▶ [Task prompt] Give an exact copy of the line that has "Image resolution: width=1280" and of every line below it, through the last, with nothing else.
BEGIN Source records
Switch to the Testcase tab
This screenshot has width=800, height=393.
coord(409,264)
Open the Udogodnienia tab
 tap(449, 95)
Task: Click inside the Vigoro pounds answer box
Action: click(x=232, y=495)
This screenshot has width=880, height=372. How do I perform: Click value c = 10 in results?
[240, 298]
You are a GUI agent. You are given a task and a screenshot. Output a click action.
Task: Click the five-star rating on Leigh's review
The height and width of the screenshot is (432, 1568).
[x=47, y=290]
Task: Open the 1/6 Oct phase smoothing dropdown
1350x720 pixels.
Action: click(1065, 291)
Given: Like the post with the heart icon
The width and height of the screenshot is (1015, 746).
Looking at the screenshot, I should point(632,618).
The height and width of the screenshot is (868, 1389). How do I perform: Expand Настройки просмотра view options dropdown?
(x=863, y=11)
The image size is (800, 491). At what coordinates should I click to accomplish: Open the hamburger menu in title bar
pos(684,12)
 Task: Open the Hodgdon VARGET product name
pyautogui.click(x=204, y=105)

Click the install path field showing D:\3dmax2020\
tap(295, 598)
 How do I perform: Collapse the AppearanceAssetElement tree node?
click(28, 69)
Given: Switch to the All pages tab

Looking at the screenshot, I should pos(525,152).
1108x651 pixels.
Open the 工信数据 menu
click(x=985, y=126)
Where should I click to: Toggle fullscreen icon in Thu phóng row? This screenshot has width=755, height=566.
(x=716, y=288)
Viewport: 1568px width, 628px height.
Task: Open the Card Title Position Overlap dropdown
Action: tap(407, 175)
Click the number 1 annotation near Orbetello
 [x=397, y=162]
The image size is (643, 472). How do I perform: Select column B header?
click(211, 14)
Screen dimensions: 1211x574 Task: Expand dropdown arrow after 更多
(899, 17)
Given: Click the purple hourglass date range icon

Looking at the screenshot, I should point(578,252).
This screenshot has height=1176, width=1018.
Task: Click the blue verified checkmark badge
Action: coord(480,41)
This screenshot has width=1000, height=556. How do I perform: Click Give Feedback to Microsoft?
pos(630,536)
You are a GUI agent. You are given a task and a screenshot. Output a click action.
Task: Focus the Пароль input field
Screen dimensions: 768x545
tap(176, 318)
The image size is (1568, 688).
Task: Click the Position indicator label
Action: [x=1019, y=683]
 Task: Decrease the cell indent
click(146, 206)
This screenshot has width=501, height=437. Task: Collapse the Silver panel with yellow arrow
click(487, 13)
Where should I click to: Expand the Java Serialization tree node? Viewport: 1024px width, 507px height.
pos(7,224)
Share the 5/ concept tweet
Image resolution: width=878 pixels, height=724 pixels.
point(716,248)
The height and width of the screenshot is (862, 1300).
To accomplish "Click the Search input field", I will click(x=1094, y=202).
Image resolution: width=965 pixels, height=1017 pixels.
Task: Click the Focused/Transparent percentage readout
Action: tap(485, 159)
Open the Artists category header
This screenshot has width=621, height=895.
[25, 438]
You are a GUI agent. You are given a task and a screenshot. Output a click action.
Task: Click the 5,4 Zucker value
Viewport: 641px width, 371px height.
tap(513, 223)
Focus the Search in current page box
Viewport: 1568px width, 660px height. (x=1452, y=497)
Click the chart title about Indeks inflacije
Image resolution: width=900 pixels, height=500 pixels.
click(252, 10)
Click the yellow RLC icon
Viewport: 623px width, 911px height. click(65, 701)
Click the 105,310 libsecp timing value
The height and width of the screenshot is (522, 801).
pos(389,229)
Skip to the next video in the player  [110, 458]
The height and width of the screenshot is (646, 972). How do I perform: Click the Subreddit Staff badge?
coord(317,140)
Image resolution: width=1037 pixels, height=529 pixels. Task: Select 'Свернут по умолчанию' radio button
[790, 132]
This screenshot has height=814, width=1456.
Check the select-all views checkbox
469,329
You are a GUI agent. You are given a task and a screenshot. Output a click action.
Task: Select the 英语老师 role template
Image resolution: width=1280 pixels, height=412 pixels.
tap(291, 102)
END Source records
▶ [The completed task]
Image resolution: width=1280 pixels, height=412 pixels.
tap(291, 102)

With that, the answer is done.